(Source records)

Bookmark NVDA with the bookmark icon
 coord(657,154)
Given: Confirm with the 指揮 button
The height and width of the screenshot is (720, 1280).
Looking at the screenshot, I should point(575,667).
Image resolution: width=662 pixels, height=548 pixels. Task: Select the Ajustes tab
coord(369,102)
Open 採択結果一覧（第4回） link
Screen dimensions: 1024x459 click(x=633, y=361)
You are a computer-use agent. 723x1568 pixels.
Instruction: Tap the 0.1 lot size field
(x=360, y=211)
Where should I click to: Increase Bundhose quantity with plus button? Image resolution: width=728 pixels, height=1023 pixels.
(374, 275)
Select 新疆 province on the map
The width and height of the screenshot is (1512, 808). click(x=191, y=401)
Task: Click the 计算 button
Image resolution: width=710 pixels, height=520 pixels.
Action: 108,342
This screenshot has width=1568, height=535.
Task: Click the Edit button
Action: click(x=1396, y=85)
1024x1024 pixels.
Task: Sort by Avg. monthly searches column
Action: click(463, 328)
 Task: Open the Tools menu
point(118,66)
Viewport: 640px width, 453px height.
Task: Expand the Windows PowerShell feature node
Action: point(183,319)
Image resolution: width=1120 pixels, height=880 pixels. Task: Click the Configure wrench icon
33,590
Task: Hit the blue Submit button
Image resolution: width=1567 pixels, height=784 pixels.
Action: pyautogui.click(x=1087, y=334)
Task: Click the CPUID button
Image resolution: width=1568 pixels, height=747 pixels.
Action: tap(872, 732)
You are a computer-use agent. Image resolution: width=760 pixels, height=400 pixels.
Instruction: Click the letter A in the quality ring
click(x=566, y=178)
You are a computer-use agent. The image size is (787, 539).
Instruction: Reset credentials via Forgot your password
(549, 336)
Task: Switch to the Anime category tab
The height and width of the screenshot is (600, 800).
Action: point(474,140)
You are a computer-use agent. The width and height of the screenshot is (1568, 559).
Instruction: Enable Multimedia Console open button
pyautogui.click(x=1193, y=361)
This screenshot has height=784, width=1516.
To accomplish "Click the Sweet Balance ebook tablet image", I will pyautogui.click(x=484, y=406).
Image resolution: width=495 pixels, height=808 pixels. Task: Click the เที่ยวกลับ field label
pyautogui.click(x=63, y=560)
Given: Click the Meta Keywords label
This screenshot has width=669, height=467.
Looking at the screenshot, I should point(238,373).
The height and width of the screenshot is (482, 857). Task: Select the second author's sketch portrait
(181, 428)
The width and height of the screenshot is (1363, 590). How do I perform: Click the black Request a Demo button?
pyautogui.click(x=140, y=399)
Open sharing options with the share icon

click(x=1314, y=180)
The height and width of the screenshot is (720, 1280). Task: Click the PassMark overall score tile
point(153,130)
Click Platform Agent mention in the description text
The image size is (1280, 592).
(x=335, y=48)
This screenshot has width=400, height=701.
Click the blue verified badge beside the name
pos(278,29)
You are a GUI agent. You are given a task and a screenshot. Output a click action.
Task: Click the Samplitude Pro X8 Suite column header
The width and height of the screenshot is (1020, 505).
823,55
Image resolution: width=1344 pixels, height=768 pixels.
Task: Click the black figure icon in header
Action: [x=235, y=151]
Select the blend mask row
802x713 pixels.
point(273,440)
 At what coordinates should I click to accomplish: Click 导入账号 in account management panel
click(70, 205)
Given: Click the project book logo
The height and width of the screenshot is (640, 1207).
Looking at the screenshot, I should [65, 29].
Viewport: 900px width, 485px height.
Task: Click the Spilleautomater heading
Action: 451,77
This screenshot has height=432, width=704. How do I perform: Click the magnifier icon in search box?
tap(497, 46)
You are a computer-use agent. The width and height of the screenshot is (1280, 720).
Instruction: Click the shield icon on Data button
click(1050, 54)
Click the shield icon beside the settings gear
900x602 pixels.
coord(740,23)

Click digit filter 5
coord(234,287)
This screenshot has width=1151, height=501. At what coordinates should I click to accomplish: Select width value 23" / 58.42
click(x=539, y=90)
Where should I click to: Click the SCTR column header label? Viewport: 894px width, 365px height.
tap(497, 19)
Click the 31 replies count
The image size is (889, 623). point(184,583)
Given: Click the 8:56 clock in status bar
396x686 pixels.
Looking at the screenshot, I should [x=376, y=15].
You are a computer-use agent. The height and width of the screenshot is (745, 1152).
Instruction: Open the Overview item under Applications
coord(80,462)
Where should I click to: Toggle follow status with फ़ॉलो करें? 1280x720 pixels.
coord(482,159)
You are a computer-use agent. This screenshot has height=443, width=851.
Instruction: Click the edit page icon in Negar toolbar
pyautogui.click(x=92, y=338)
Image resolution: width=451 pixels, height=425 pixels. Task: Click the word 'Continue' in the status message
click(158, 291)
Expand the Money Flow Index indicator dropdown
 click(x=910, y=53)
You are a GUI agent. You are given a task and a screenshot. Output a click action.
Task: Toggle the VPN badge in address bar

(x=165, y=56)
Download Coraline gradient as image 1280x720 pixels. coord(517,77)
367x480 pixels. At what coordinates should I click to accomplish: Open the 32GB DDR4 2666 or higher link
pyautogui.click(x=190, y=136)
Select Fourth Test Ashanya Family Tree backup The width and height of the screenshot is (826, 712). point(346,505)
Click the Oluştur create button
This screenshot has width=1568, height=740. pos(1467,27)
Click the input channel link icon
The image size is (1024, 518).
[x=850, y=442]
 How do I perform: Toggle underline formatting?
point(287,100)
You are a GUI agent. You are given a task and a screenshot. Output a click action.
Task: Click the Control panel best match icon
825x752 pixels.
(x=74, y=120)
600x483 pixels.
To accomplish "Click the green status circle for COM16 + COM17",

Exercise prompt:
Beginning at the line above with "Image resolution: width=1568" and finishing at the line with "You are a computer-use agent. The image", return each line exactly and return nothing else.

Answer space:
Image resolution: width=1568 pixels, height=747 pixels.
Action: tap(872, 732)
You are a computer-use agent. Image resolution: width=760 pixels, height=400 pixels.
Instruction: Click the letter A in the quality ring
click(x=566, y=178)
You are a computer-use agent. The image size is (787, 539).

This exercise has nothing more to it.